Por Pedro Nieves Oviedo/semana.com
>El último integrante del Trío Morales Pino, uno de los más importantes íconos de la música andina colombiana, falleció en el Valle del Cauca.
Hizo parte y luego fue gestor de muchas estudiantinas en el Valle del Cauca. En el Instituto de Cultura Popular de Cali se desempeñó como profesor de música por largos años.
En 1962, con los maestros Peregrino Galindo, ejecutor del tiple y Álvaro Romero, ejecutor de la guitarra, crearon el Trío Morales Pino, uno de los más importantes íconos de la música andina colombiana, con un largo número de trabajos que quedan en el acervo de la discografía nacional.
Virtuoso y creador de un impecable estilo en la ejecución de la bandola, pedagogo insigne, compositor exquisito de muchas obras como bambucos, pasillos, danzas, valses, polcas, así como pasodobles y tangos.
Además de los aires andinos, degustador de otros géneros musicales como la música llamada clásica, el folclor latinoamericano y los boleros.
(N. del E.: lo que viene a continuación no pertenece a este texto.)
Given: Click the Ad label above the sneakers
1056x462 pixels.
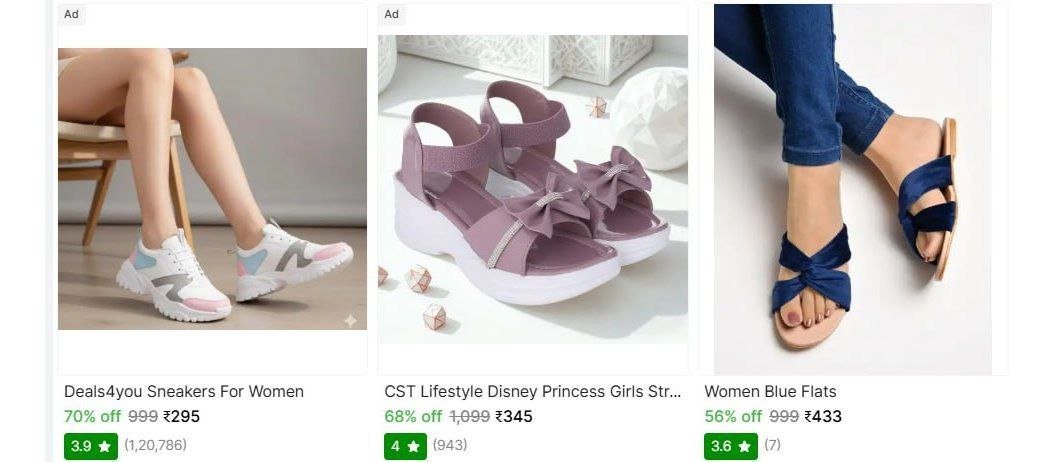Looking at the screenshot, I should coord(72,14).
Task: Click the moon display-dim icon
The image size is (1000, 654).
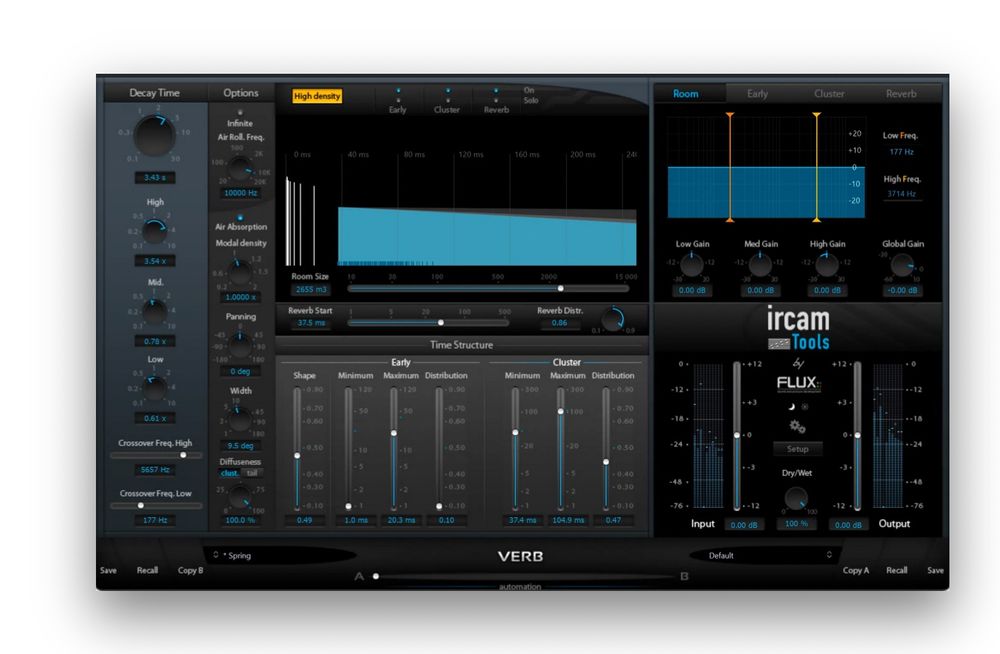Action: pos(792,406)
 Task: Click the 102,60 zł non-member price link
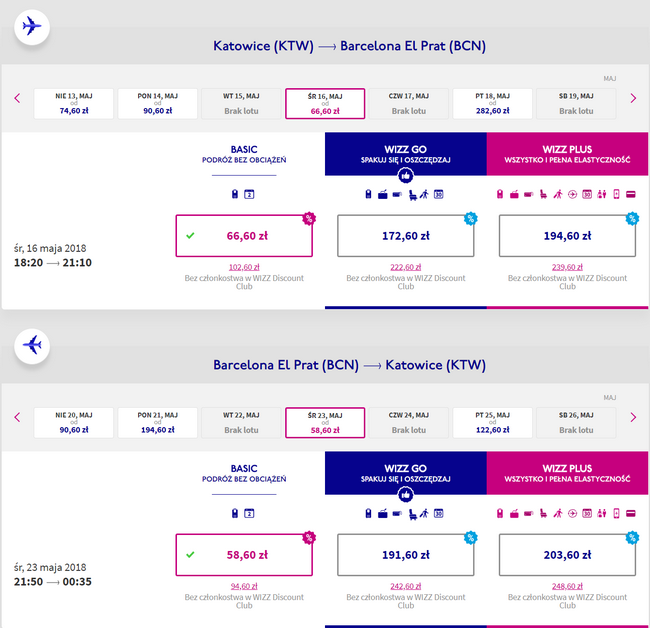244,267
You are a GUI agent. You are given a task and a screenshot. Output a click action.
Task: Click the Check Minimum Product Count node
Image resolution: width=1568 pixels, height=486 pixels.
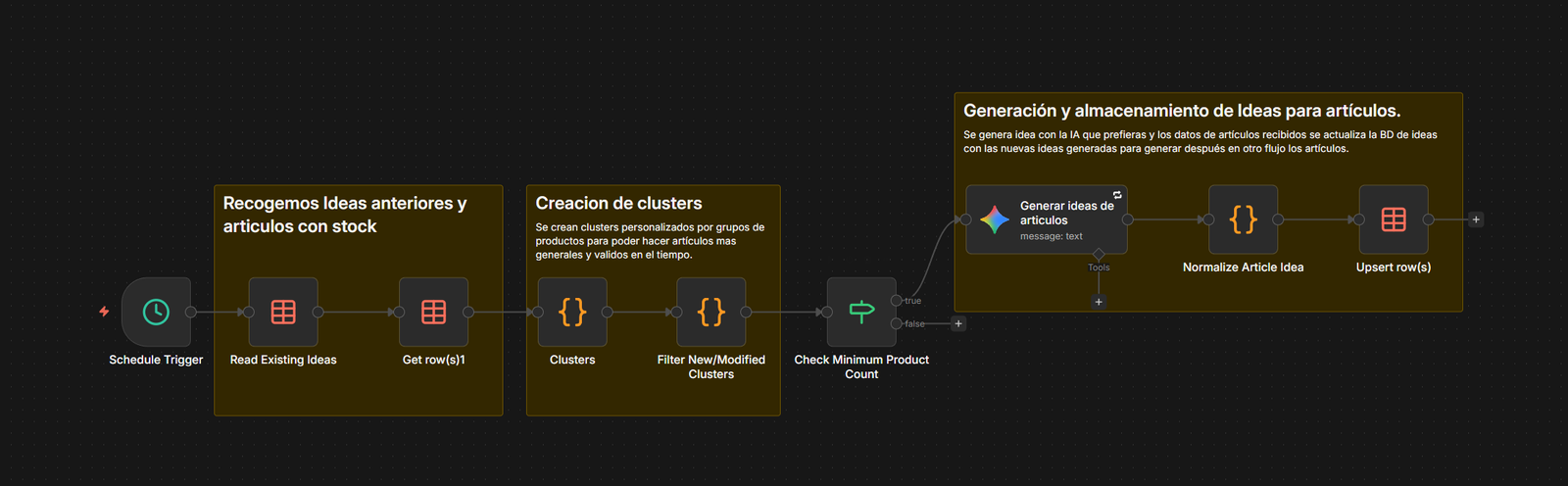click(861, 312)
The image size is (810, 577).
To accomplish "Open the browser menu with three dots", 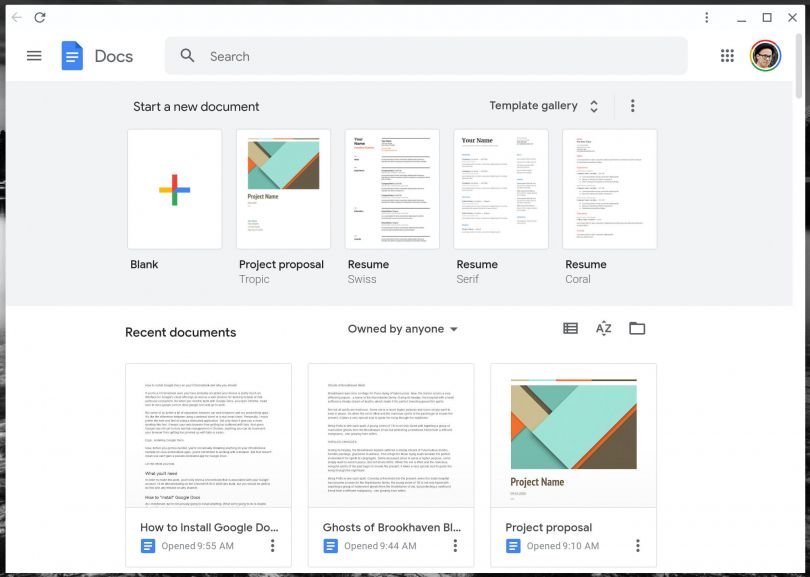I will (706, 17).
Por el fallecimiento de los otros dos maestros, desaparecido el Trío Morales Pino, conformó con dos de sus alumnos el Trío Espíritu Colombiano.
A su nombre como reconocimiento, se concede desde hace varios años un galardón al mejor ejecutor de la bandola, en cada versión del Festival de Música Andina “Mono Nùñez”, en Ginebra (Valle).
Se lleva a su nueva morada múltiples galardones y reconocimientos a su vida y su obra. Fue maestro y amigo para quienes compartimos con él en escenarios y en tertulias musicales, muchas vivencias acústicas.